DIRECTIONS FOR THIS TASK:
Please restate exactly what appears in the records below from the first line to the line where "Task: Click the Annuler button" is, that line included.

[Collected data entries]
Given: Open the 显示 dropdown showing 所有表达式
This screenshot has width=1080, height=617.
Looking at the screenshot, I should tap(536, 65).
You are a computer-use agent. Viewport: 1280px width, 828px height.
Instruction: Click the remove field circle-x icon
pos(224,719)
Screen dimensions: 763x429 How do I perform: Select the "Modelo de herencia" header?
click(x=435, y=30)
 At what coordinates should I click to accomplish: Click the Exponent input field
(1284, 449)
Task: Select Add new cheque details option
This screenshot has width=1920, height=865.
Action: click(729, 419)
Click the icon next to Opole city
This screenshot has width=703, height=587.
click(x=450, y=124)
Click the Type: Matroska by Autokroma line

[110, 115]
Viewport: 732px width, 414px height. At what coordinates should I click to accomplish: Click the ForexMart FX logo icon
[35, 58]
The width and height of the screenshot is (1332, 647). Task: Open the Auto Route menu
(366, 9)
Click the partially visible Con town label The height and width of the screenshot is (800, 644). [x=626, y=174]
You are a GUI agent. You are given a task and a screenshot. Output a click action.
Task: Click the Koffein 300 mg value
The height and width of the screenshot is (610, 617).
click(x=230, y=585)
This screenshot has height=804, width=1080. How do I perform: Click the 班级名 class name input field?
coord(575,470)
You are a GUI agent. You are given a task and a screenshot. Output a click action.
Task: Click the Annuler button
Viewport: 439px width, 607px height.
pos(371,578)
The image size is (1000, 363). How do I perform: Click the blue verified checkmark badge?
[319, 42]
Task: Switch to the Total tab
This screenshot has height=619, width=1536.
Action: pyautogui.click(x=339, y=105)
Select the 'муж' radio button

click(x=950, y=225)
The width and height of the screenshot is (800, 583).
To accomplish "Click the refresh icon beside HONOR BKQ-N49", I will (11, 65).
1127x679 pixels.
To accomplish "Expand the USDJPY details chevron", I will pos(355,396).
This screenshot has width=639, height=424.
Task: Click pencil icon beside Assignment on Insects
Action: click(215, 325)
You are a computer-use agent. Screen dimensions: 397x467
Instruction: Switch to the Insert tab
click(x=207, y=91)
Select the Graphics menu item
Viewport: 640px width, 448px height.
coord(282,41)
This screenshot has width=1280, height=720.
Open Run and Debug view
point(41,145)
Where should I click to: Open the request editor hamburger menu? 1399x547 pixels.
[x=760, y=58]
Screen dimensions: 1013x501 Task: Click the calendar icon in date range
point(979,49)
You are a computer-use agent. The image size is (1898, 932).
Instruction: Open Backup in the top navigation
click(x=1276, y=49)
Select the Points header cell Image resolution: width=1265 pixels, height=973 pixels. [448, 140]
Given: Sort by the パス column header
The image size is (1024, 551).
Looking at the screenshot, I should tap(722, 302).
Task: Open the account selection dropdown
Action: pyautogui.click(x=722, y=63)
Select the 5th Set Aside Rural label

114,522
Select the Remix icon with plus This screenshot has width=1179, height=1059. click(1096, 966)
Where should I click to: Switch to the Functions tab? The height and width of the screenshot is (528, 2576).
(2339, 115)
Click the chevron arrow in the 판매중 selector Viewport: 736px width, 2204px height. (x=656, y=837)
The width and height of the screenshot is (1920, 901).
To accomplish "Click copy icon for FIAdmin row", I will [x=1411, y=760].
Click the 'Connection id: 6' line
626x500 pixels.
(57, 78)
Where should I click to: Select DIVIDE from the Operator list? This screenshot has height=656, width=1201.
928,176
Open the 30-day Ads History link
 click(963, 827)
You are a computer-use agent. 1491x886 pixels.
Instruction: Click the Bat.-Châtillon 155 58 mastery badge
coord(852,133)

EXPECTED OUTPUT:
Given: Open the 显示 dropdown showing 所有表达式
This screenshot has width=1080, height=617.
Looking at the screenshot, I should tap(536, 65).
You are a computer-use agent. Viewport: 1280px width, 828px height.
Instruction: Click the remove field circle-x icon
pos(224,719)
Screen dimensions: 763x429 How do I perform: Select the "Modelo de herencia" header?
click(x=435, y=30)
 At what coordinates should I click to accomplish: Click the Exponent input field
(1284, 449)
Task: Select Add new cheque details option
This screenshot has width=1920, height=865.
Action: click(729, 419)
Click the icon next to Opole city
This screenshot has width=703, height=587.
click(x=450, y=124)
Click the Type: Matroska by Autokroma line

[110, 115]
Viewport: 732px width, 414px height. At what coordinates should I click to accomplish: Click the ForexMart FX logo icon
[35, 58]
The width and height of the screenshot is (1332, 647). Task: Open the Auto Route menu
(366, 9)
Click the partially visible Con town label The height and width of the screenshot is (800, 644). [x=626, y=174]
You are a GUI agent. You are given a task and a screenshot. Output a click action.
Task: Click the Koffein 300 mg value
The height and width of the screenshot is (610, 617).
click(x=230, y=585)
This screenshot has height=804, width=1080. How do I perform: Click the 班级名 class name input field?
coord(575,470)
You are a GUI agent. You are given a task and a screenshot. Output a click action.
Task: Click the Annuler button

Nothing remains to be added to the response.